**REQUIREMENT:**
Print all of the data below word for word, leaving out the pictures.

**RAW DATA:**
________________________________________

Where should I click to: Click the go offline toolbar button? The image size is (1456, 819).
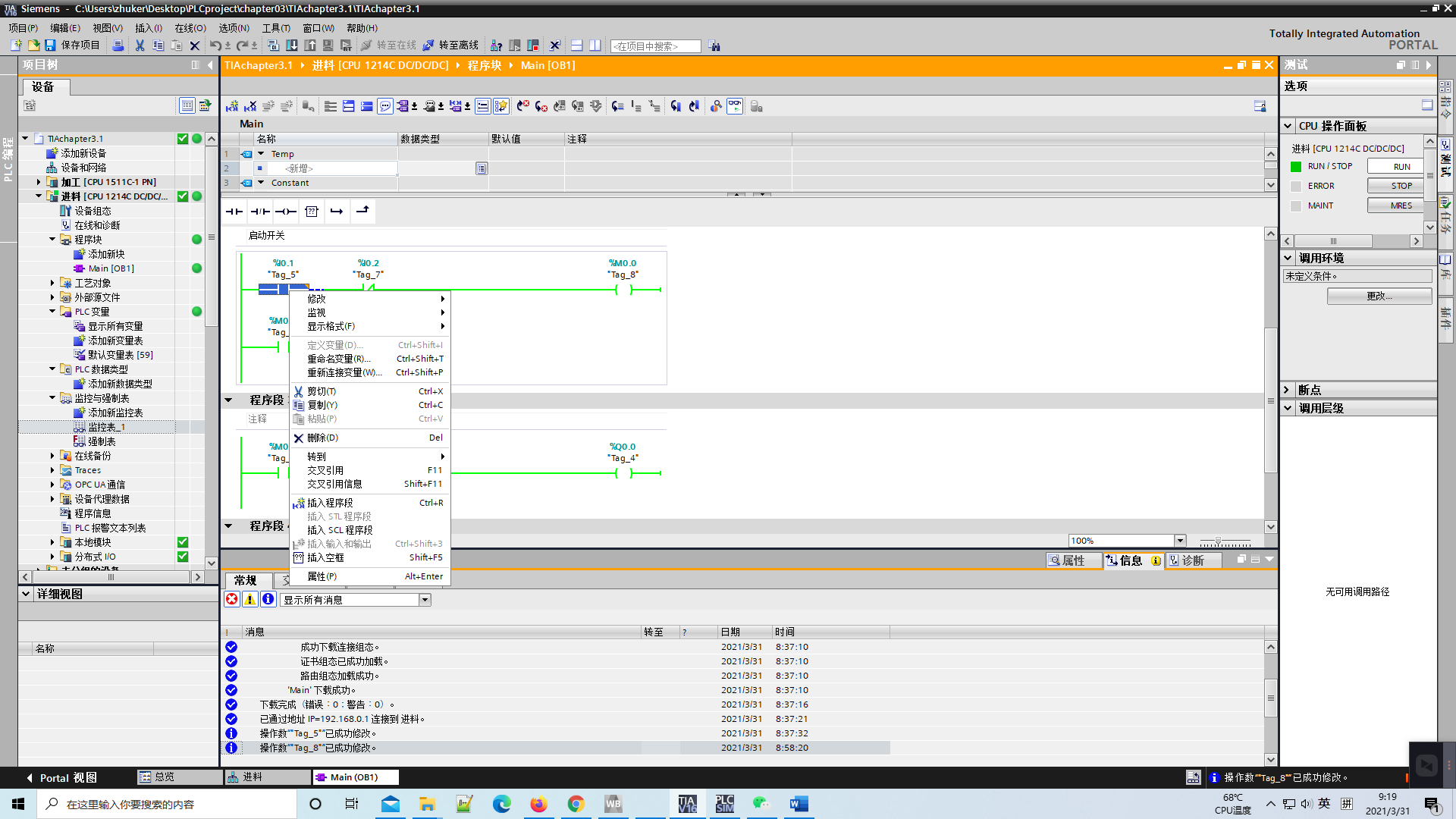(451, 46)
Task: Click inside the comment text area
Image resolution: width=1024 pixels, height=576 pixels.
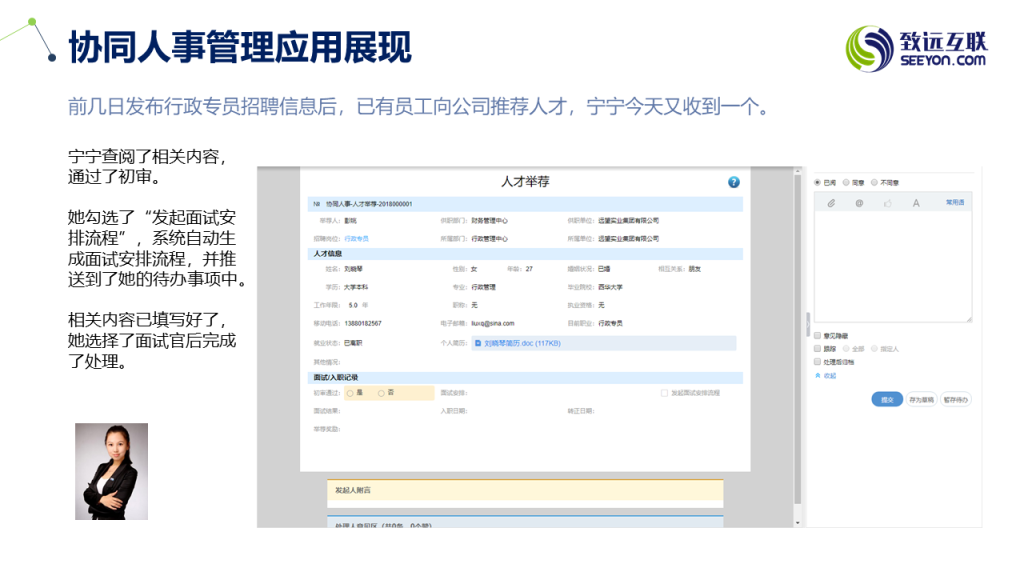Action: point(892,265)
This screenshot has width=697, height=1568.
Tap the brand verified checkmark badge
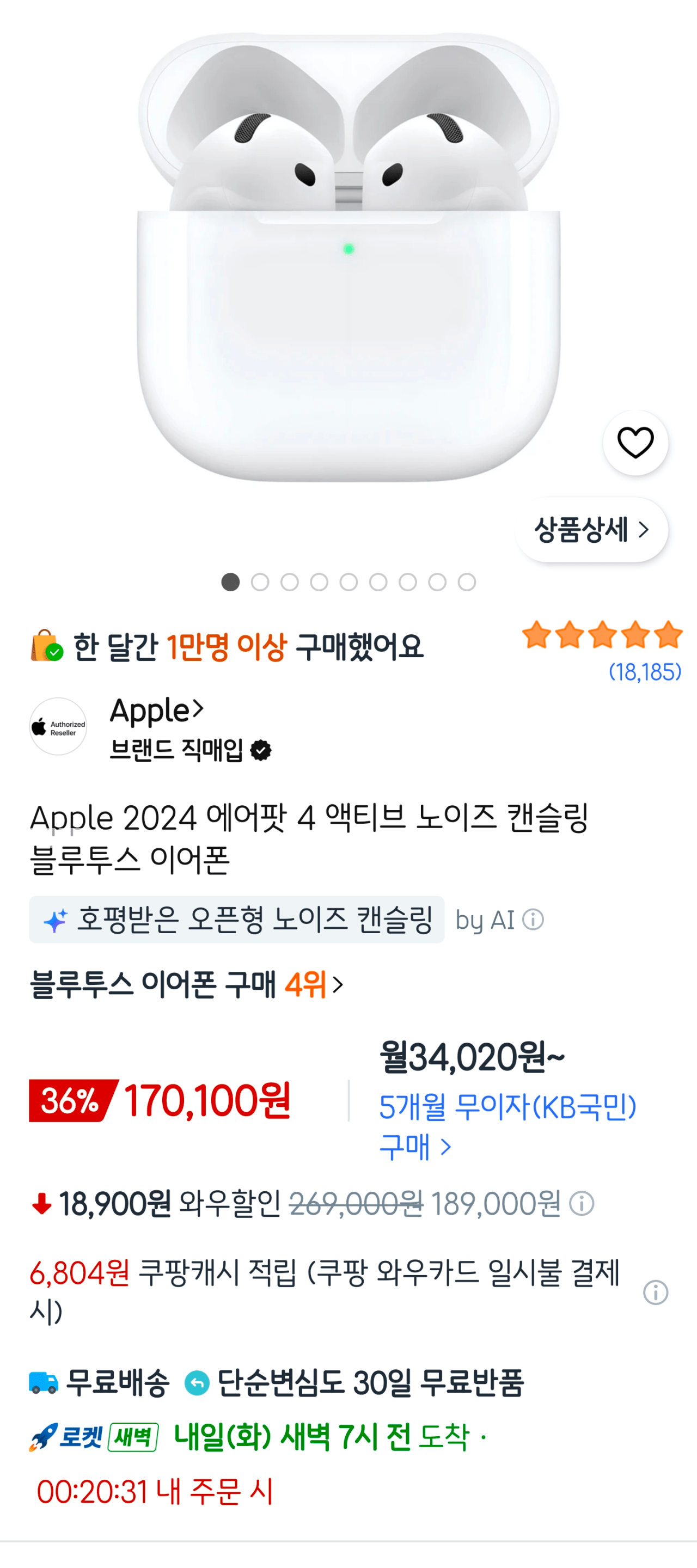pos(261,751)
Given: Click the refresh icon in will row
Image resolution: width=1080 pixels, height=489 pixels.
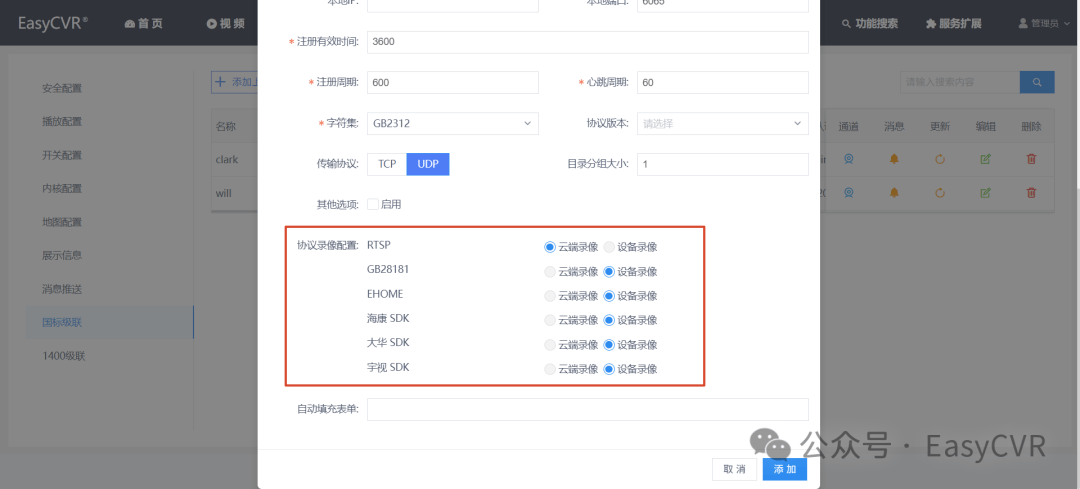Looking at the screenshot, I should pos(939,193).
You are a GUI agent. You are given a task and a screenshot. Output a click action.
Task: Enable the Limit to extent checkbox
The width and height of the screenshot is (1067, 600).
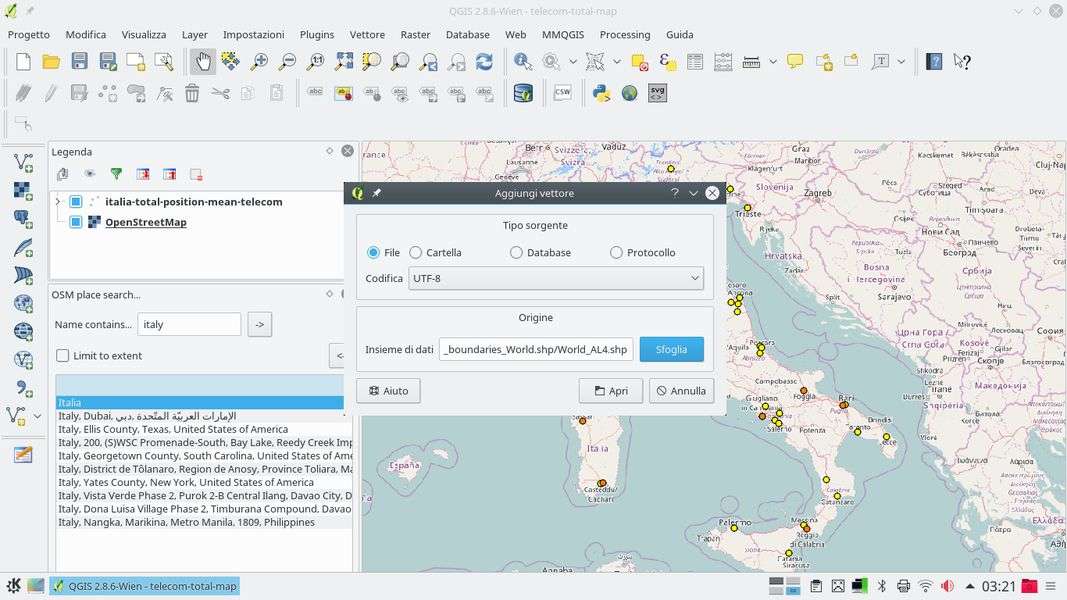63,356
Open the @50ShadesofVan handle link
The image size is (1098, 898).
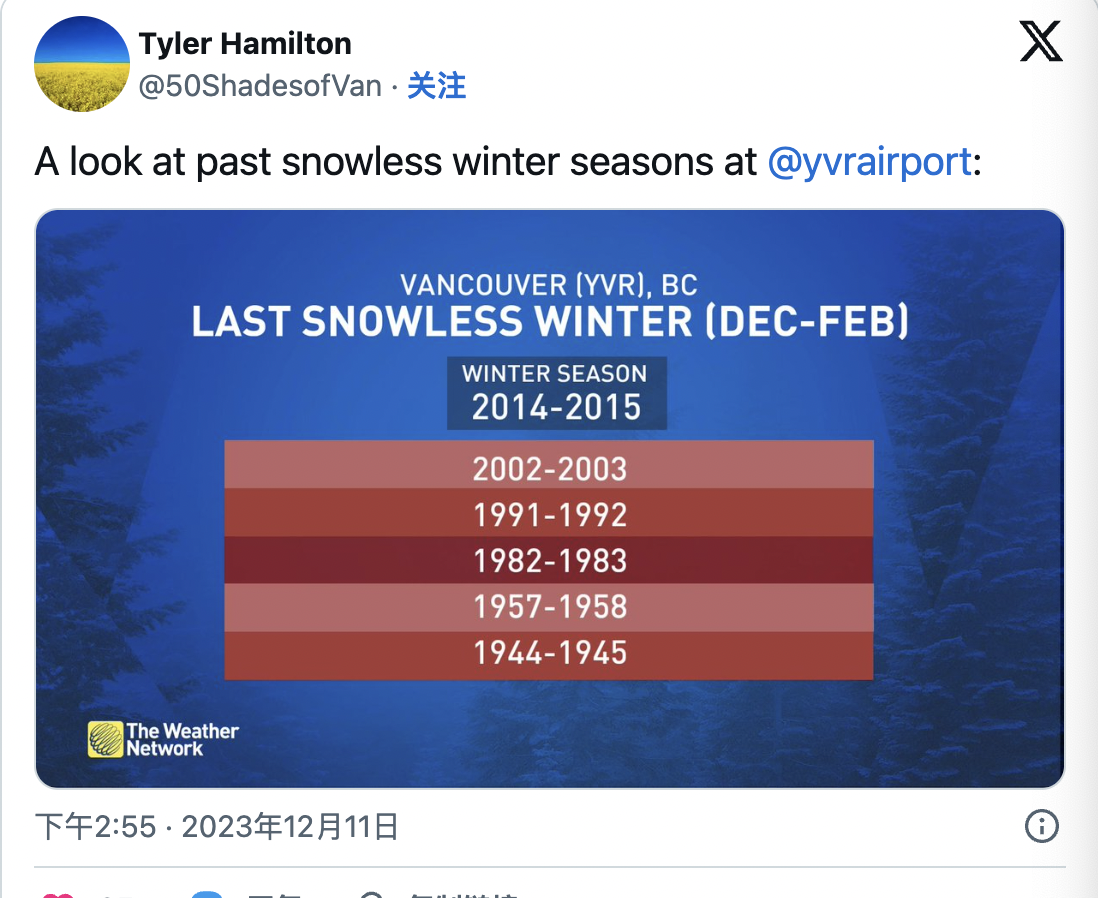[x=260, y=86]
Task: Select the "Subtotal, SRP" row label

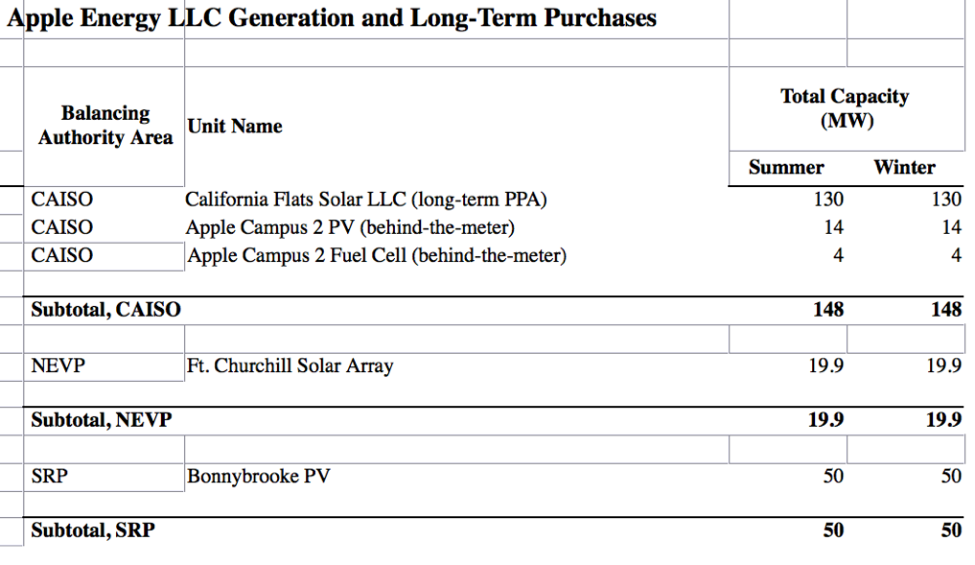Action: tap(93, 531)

________________________________________

**ANSWER FOR THIS EXERCISE:**
Where should I click to: Click the go offline toolbar button? The image size is (1456, 819).
(451, 46)
Task: Click inside the comment text area
Image resolution: width=1024 pixels, height=576 pixels.
Action: point(892,265)
This screenshot has width=697, height=1568.
Tap the brand verified checkmark badge
pos(261,751)
Given: Click the refresh icon in will row
Image resolution: width=1080 pixels, height=489 pixels.
Looking at the screenshot, I should pos(939,193).
You are a GUI agent. You are given a task and a screenshot. Output a click action.
Task: Enable the Limit to extent checkbox
The width and height of the screenshot is (1067, 600).
63,356
Open the @50ShadesofVan handle link
The image size is (1098, 898).
[x=260, y=86]
Task: Select the "Subtotal, SRP" row label

Action: tap(93, 531)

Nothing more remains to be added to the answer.